Hmm. I get this, the comparison game -- I am human after all -- though we tend to try to practice gratitude for what we do have and not dwell on what we don't.  But my heart also goes out to the screaming brother, who was obviously in distress. I'd want to know why he was screaming and would be wondering -- again --  whether or not he's getting the right supports, and enough of them.

Lisa Maloney said her family life has changed how she views other problems, too."I don't feel like I get as crazy angry with people, because you don't know what they're going through. If someone cuts me off in traffic, that's OK, because maybe that person has to get home because their son is having a seizure -- you don't know."

Ha. Me too.

Facing the future. One reason the Maloneys agreed to talk about their lives is that they realize they are in the first big wave of parents whose autistic children are entering an uncertain adulthood.
[...] She is ambivalent about group living, not only because of concerns about the quality of programs that are available, but also because of her desire to keep Jeffrey and Patrick safe and happy. "One day I'm thinking I'll never put them anywhere, they're going to be with me until the day I die, and then another day, I'll think 'Oh, this is not fair to them or me or anyone, and we're going to start making a plan about where to put them.'"

Yes, I get this. [updated to include the following two sentences, my oversight] But there is no "first big wave" of Autistics entering adulthood. Autistic people have always been here.

As they try to see the way into their future, the Maloneys also try not to burden others with their present. "People in my family comment all the time, 'Oh, you just handle it all so well,' " Lisa said, "and we do trudge through it, but I don't go into my office and say I've been scrubbing poop for four hours, or if I get into my office and my boss says I thought you were going to be here at 8:30 and it's 10 to 9 and we have to go to a meeting, I don't say 'Well, I had to get the last load of laundry in or we wouldn't have had clean sheets tonight.' "

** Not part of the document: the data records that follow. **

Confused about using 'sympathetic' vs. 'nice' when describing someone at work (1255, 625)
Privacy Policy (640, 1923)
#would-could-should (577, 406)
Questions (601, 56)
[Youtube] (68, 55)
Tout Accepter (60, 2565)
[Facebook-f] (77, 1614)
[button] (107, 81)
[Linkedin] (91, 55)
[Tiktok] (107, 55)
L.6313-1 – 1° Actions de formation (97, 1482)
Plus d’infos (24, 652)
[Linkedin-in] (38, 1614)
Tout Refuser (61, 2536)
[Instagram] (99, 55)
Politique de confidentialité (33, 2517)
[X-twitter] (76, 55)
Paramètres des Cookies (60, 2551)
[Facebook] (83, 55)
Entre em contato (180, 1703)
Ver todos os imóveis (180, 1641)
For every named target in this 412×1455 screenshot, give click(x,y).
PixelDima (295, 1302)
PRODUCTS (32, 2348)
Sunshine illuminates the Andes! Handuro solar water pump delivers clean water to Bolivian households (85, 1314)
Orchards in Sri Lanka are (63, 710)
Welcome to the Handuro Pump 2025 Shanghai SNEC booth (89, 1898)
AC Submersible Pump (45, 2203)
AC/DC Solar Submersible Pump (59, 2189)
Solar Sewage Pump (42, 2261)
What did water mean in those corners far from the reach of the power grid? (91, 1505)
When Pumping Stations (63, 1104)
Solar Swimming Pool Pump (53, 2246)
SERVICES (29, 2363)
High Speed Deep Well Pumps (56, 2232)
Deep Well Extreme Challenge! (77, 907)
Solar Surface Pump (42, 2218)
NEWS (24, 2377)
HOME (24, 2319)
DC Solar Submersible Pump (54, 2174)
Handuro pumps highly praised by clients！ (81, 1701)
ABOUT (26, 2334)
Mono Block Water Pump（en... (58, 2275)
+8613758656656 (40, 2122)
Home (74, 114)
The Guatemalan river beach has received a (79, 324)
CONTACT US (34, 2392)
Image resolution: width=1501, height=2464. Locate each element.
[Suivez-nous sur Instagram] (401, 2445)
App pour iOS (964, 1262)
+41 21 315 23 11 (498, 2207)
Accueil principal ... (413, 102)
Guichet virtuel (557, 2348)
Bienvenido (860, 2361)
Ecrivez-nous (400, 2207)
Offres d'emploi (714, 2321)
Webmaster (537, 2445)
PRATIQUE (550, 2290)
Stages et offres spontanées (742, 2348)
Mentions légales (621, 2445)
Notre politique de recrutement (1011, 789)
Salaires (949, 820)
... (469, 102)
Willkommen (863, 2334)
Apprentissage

I don't appreciate being lauded for being Leo's parent either, nor does my husband (we have two other kids, after all). What child doesn't deserve their parent's very best? (And to trust them not to talk about their bathroom habits...)

"No one would ever say to me, 'I wish I could wake up in your life,' " Lisa said. "But I think a lot of people would like the relationships we have in our family unit -- and it is because of the boys."

This is a better note to end on than most autism articles, though the compliment to their boys is rather backhanded. And I don't want other peoples' lives either -- too much newness to muddle through. In our house, anything different is bad. But we're still a mindfully happy house, and I do wish reporters would write more about families like ours, and not project pity-based media stereotypes on us.